BÖLÜM 40

5.8K 243 4
                                    

Athena

Sırtıma attığım çanta ile okulun bahçe kapısından giriş yaparken bizimkilerin ilkbaharın verdiği rahatlık ile büyük bir ağacın altına kurulduklarını gördüm.

Yanlarına giderken Arda'nın kafasının Ahsenin bacaklarında yer aldığını gördüm. Yanlarına hızlıca ulaştığımda çantayı bir kenara atarken kollarımı iki yana açarak sevgi gösterilerinin ortasına dalmıştım.

"Beni sevsenize biraz ya!"

Ahsen tepkime gülerken Arda'nın beni kışkışlamasından dolayı daha çok gülmeye başlamıştı.

"Kış, kış! Burası benim alanım. Gitsene sen sevgilinin yanına."

Onu umursamadan Ahsene yaklaşırken Ahsen olayı anlamış gibi bir kolunu yukarı kaldırarak bana kucak açmıştı.

Her zaman bir ablamın olmasını istemiştim. Hiçbir zaman bir abi olmayı beceremediğimi düşünüyordum.
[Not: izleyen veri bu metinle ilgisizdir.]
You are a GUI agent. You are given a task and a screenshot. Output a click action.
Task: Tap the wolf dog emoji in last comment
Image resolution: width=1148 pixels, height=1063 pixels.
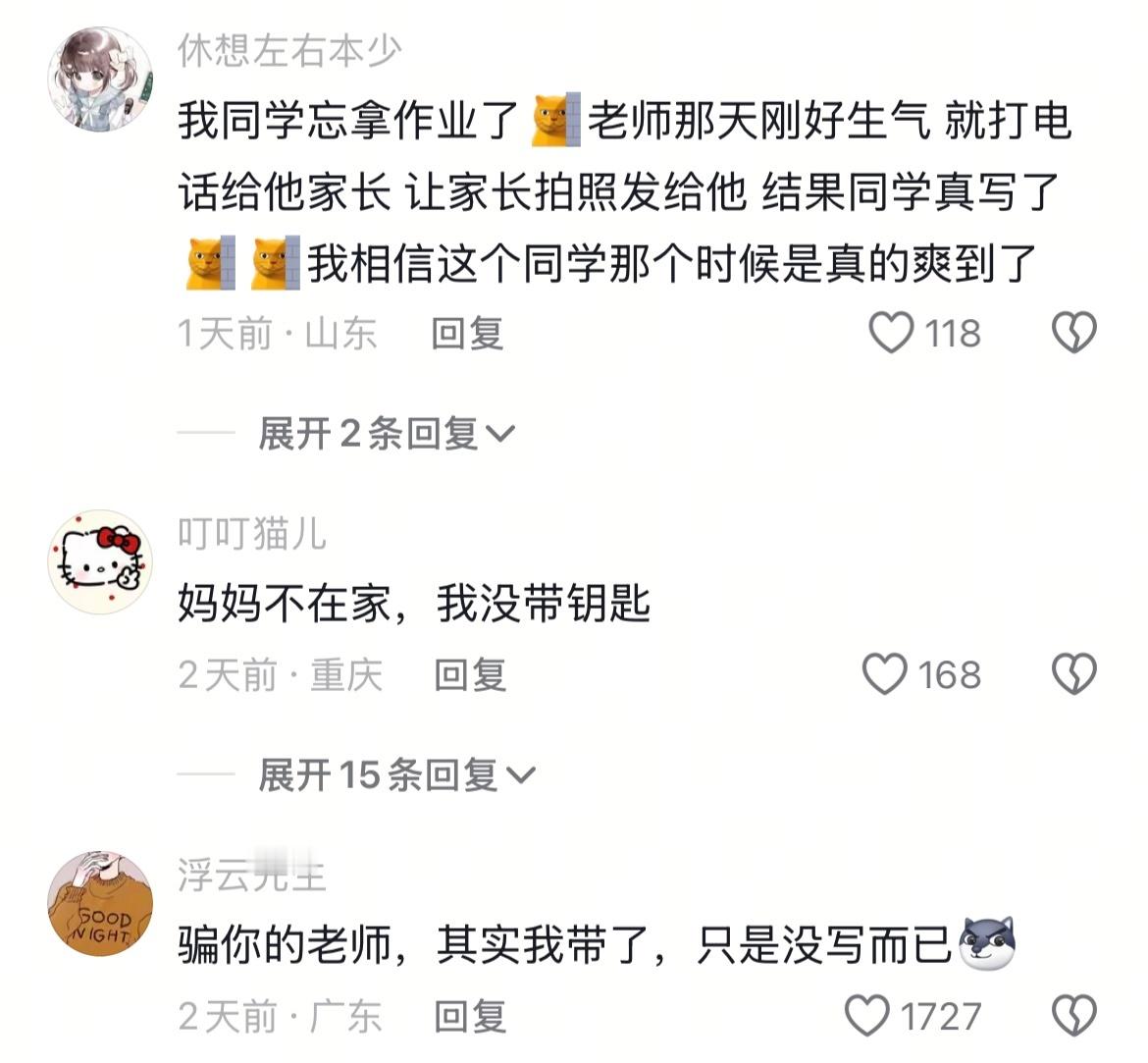pyautogui.click(x=987, y=943)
Nasıl iyi bir abi olacağımı bilmiyordum çünkü Medusa öyle olgun davranıyordu ki bazen büyük olanın o olduğunu düşünüyordum.

Ahsen'in kolunun altına girdiğimde beni sevgiyle kucaklarken Arda da beni sevgilisinden uzaklaştırmaya çalışıyordu. Burdan bakılınca çocuğa benziyordu.

Beni ayaklarımla ittirirken Ahsen sevgilisinin eline vurmuş ve onu azarlamıştı.

"Uslu bir çocuk ol Arda! Eğer öyle olursan sana şeker veririm."

"Ama sevgilim..."

"Söylediğimi dinle Arda."

Ben ikisinin tartışmalarını zevkle izlerken hangisinin gerçek arkadaşım olduğunu sorguluyordum. Cidden eğer Arda benimle bu kadar yıllık arkadaşsa dura sevgilisine geldiğinde beni neden satıyordu bu çocuk?

Ahsen beni kendine daha fazla kucağında gittikçe küçülüyordum. Doğrusu Ahsen'i ablam gibi hissediyordum. Resmen bana sevgiyle yaklaşan bir abla gibiydi.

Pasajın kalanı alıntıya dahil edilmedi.